# Potongan Teks
↓↓↓

Selain itu, melalui Desa Antikorupsi KPK juga mendorong penguatan pada lima aspek, yaitu penguatan tata laksana, pengawasan, kualitas pelayanan publik, partisipasi masyarakat, dan kearifan lokal. 

“KPK melalui aplikasi MCP melakukan evaluasi dan monitoring atas capaian aksi dan langkah-langkah perbaikan sistem tata kelola keuangan desa tersebut,” tambah Ipi.

BPKP Turut Awasi
Hal yang sama juga dilakukan oleh BPKP. Direktur Pengawasan Akuntabilitas Keuangan, Pembangunan dan Tata Kelola Pemerintahan Desa, Wasis Prabowo mengatakan, selama tiga bulan sekali BPKP kerap melakukan audit, evaluasi, review dan/atau monitoring dalam rangka pengawasan penggunaan dana desa di seluruh Indonesia.   

Wasis mengatakan, pengawasan ini berfokus pada dua aspek. Di antaranya, peningkatan akuntabilitas pemerintah desa yang mengacu pada perencanaan pembangunan desa, tata keuangan desa dan tata kelola aset desa. Kemudian, peningkatan kualitas belanja desa dan pengembangan potensi desa.  

“Fokus pengawasan melihat apakah dana desa telah diarahkan pada kegiatan-kegiatan yang meningkatkan sumberdaya ekonomi desa, serta mendorong peningkatan pendapatan dan kesejahteraan masyarakat desa,” kata Wasis, kepada Validnews, Senin (5/12).

↑↑↑

# Daftar Tugas
a) Tentukan apakah setiap pernyataan berikut sesuai dengan potongan teks: (i) Melalui Desa Antikorupsi, KPK mendorong penguatan pada lima aspek; (ii) BPKP melakukan pengawasan dana desa setiap enam bulan sekali; (iii) Pengawasan BPKP berfokus pada dua aspek. Jawab ya atau tidak untuk masing-masing dan kutip kata-kata potongan teks yang menentukannya.
b) Tolong sebutkan semua aspek yang penguatannya didorong KPK melalui Desa Antikorupsi menurut potongan teks.
c) Ketik ulang bagian potongan teks yang dibuka dengan kata-kata "BPKP Turut Awasi" dan ditutup dengan "Validnews, Senin (5/12).".

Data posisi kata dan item
↓↓↓

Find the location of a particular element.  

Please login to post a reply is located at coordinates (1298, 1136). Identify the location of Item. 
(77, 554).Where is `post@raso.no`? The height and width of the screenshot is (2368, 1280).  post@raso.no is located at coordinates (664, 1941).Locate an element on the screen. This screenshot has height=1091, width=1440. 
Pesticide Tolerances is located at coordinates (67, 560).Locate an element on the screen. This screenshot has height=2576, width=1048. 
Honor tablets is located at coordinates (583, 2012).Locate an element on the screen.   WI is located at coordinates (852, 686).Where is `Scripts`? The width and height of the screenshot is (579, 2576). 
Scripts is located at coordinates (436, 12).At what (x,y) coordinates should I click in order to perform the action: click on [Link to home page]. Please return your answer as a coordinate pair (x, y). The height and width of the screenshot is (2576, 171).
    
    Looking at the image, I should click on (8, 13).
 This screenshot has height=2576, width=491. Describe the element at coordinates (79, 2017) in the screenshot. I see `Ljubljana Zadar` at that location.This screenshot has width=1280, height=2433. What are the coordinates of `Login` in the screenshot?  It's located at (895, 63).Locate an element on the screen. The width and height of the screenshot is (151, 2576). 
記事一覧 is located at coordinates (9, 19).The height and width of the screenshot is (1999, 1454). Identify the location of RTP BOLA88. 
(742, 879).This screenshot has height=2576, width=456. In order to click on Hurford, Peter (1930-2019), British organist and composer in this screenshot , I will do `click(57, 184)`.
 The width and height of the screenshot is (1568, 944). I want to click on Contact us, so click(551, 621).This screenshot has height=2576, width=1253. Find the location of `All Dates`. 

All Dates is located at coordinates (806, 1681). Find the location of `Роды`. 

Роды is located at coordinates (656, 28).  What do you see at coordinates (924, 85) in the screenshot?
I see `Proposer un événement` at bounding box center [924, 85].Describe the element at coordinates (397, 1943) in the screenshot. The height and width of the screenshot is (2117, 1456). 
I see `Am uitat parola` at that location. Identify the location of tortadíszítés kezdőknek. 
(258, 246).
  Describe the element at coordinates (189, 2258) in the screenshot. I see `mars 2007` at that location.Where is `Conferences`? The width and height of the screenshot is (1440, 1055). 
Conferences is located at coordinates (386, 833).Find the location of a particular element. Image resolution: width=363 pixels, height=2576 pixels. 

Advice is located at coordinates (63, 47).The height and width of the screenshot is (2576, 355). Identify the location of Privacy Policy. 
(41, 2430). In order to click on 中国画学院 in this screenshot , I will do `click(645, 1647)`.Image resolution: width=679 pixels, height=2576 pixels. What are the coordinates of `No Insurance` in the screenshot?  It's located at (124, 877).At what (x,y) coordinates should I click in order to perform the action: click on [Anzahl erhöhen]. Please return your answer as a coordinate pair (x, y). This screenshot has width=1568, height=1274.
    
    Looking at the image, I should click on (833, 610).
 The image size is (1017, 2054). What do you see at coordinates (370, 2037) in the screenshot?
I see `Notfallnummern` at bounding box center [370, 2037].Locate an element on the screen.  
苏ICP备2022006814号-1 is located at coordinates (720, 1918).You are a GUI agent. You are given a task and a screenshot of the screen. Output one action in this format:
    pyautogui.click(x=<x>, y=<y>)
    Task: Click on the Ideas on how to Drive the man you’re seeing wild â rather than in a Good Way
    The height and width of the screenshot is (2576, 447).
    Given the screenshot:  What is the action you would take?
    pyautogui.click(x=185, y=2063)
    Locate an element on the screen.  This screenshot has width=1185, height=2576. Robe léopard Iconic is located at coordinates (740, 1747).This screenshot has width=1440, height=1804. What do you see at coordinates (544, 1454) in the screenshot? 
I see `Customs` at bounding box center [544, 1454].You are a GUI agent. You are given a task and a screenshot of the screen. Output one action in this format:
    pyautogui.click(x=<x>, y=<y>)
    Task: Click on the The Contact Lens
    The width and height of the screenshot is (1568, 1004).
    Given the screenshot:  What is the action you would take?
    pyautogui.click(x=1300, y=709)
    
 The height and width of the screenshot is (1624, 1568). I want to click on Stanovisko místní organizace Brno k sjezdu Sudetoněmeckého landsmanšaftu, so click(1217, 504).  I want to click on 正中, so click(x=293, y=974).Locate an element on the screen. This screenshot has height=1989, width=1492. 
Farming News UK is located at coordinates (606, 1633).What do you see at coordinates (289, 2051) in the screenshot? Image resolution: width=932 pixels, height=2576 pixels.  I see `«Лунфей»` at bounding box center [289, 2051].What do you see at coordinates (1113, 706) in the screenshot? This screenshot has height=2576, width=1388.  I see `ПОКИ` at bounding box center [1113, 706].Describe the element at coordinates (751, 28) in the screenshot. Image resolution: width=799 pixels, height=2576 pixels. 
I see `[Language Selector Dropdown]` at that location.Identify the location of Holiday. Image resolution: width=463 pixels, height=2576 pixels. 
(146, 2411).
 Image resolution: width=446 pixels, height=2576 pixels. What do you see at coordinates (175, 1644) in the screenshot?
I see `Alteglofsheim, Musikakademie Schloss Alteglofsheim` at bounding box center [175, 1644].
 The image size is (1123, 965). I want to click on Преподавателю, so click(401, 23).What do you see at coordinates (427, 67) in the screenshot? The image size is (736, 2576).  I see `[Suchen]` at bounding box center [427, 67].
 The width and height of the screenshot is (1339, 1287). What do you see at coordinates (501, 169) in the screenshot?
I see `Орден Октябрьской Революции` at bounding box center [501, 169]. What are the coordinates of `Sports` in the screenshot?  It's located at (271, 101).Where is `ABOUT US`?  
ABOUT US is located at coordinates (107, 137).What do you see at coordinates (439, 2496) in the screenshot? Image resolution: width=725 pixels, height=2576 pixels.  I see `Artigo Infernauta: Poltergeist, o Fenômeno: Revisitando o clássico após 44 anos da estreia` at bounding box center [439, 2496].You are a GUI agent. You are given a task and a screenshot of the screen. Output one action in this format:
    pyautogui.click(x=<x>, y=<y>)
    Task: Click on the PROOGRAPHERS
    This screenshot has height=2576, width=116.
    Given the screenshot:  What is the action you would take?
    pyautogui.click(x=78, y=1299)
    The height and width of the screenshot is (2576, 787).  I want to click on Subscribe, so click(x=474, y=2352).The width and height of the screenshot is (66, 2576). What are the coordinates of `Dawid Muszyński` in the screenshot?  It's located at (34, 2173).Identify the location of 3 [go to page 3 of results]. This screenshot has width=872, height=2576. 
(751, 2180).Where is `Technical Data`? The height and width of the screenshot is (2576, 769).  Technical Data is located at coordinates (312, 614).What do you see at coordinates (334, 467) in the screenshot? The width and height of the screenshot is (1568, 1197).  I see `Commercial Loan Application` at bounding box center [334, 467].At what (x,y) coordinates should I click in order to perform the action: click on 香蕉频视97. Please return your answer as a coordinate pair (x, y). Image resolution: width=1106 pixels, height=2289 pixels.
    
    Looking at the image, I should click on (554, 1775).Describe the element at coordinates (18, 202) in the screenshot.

↑↑↑

# Hasil Latihan
a)
(i) Ya: "KPK juga mendorong penguatan pada lima aspek"
(ii) Tidak: "selama tiga bulan sekali BPKP kerap melakukan audit"
(iii) Ya: "pengawasan ini berfokus pada dua aspek"

b)
1. Penguatan tata laksana
2. Pengawasan
3. Kualitas pelayanan publik
4. Partisipasi masyarakat
5. Kearifan lokal

c)
BPKP Turut Awasi
Hal yang sama juga dilakukan oleh BPKP. Direktur Pengawasan Akuntabilitas Keuangan, Pembangunan dan Tata Kelola Pemerintahan Desa, Wasis Prabowo mengatakan, selama tiga bulan sekali BPKP kerap melakukan audit, evaluasi, review dan/atau monitoring dalam rangka pengawasan penggunaan dana desa di seluruh Indonesia.   

Wasis mengatakan, pengawasan ini berfokus pada dua aspek. Di antaranya, peningkatan akuntabilitas pemerintah desa yang mengacu pada perencanaan pembangunan desa, tata keuangan desa dan tata kelola aset desa. Kemudian, peningkatan kualitas belanja desa dan pengembangan potensi desa.  

“Fokus pengawasan melihat apakah dana desa telah diarahkan pada kegiatan-kegiatan yang meningkatkan sumberdaya ekonomi desa, serta mendorong peningkatan pendapatan dan kesejahteraan masyarakat desa,” kata Wasis, kepada Validnews, Senin (5/12).